Last week, major superannuation fund HESTA, which owns 0.36 percent of AGL, confirmed it would be voting against the demerger, noting the demerger would not support the decarbonisation of the Australian economy and would ultimately not be in the best financial interests of HESTA’s members.
In a statement announcing its decision to withdraw its demerger proposal, AGL Energy maintained the demerger would have been the best path forward for the company and its shareholders, adding: “The board believes this path is no longer available”.
“AGL Energy believes that the demerger proposal would have been supported by a majority of shareholders, both retail and institutional, many of whom are long-term holders of AGL Energy shares,” the company said.
“However, having regard to anticipated voter turnout and stated opposition from a small number of investors including Grok Ventures, AGL Energy believes the demerger proposal will not receive sufficient support to meet the 75 percent approval threshold for a scheme of arrangement.”
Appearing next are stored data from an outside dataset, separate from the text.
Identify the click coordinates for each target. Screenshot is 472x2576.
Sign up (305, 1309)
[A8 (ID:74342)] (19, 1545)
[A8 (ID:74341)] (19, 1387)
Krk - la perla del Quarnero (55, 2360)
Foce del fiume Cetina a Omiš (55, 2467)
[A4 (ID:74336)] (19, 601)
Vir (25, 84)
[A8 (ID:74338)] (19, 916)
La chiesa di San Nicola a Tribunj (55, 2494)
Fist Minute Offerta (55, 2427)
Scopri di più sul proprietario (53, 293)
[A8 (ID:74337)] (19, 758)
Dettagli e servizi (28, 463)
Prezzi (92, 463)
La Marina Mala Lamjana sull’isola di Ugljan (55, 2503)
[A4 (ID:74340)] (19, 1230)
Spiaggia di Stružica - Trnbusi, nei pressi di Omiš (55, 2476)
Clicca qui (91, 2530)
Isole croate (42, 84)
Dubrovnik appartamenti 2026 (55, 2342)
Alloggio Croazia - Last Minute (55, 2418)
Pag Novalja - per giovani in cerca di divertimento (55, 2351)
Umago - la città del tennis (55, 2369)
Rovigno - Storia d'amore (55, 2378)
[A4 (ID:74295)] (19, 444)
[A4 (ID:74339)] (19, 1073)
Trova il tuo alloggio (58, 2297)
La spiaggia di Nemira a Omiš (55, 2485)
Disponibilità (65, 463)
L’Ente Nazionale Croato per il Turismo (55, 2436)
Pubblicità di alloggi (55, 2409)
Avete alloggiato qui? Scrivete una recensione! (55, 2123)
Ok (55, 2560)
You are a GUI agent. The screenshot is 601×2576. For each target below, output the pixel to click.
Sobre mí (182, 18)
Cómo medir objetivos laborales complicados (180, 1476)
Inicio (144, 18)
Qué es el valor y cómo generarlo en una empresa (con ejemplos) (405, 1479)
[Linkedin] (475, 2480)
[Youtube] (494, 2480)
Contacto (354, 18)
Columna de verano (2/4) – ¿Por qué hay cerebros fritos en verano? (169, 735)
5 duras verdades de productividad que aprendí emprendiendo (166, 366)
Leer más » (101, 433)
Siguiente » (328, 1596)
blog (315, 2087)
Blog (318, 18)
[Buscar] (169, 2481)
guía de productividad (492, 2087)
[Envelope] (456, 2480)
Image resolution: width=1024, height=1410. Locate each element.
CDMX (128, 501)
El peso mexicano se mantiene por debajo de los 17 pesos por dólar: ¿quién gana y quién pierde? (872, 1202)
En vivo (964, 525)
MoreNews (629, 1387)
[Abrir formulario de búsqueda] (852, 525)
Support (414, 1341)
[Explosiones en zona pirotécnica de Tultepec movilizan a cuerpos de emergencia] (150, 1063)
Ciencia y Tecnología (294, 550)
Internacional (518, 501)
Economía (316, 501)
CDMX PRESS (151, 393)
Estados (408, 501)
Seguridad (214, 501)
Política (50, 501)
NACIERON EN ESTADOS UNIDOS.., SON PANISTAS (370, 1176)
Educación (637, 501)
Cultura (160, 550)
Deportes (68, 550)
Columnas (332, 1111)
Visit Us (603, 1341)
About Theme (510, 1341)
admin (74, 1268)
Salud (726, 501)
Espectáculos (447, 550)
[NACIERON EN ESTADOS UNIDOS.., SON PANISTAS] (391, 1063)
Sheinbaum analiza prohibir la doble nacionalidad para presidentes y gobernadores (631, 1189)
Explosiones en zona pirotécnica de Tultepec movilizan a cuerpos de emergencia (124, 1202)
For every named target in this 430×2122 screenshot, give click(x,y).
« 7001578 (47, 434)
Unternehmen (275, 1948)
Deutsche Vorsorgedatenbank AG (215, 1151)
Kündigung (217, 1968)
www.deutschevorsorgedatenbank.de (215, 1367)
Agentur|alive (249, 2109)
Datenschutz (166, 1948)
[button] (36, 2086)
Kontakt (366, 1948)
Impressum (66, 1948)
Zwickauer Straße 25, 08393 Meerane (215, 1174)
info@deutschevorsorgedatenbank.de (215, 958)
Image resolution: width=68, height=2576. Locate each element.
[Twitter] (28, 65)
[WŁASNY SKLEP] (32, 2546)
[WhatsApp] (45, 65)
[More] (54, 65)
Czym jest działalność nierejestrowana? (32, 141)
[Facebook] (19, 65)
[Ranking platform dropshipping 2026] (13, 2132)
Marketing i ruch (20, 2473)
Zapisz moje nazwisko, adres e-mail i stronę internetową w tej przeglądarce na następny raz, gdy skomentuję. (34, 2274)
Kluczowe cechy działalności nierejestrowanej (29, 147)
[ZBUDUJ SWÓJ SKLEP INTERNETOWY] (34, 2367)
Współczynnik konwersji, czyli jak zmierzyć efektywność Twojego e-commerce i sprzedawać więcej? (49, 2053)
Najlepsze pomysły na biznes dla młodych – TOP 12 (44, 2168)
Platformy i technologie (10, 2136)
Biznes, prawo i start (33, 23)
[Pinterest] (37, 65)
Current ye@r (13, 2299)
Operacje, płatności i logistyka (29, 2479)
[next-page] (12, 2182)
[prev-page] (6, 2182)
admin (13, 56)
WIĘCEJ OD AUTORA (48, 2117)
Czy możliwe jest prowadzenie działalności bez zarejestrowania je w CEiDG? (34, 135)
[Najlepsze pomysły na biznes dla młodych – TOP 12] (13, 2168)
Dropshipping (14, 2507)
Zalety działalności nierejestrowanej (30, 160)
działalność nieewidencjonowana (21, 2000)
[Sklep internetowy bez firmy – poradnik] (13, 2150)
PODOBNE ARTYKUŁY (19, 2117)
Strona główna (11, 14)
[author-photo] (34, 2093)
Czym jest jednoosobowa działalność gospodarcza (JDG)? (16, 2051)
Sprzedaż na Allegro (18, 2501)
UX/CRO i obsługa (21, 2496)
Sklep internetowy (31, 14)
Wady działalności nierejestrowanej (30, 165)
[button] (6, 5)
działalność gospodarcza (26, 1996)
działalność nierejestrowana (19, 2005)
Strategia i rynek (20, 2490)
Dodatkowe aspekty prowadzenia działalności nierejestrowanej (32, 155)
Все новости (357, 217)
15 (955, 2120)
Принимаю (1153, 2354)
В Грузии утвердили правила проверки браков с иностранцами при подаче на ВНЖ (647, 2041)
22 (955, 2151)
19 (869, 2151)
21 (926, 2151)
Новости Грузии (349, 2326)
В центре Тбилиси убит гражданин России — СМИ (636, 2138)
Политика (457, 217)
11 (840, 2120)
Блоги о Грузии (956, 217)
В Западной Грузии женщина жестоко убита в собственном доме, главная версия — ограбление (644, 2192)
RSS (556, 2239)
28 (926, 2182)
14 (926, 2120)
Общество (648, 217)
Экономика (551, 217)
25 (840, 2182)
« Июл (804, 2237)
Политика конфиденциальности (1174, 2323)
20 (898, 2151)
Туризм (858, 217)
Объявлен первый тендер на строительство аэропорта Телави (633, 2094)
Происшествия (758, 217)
The company also said it would undergo a “renewal” of its board and management, with AGL Energy chairman Peter Botten and chief executive Graeme Hunt both set to resign from their respective roles as part of the changes.
Following AGL’s announcement, HESTA chief executive Debby Blakey welcomed the company’s decision to drop its demerger plans.
“Shareholders are increasingly expecting companies to do more to drive a timely, equitable and orderly transition to a low-carbon future. It’s vital that company boards consider if they have the right mix of skills and strategic thinking to ensure they remain adaptable as the need for climate action increases in the coming years,” Blakey said in a statement.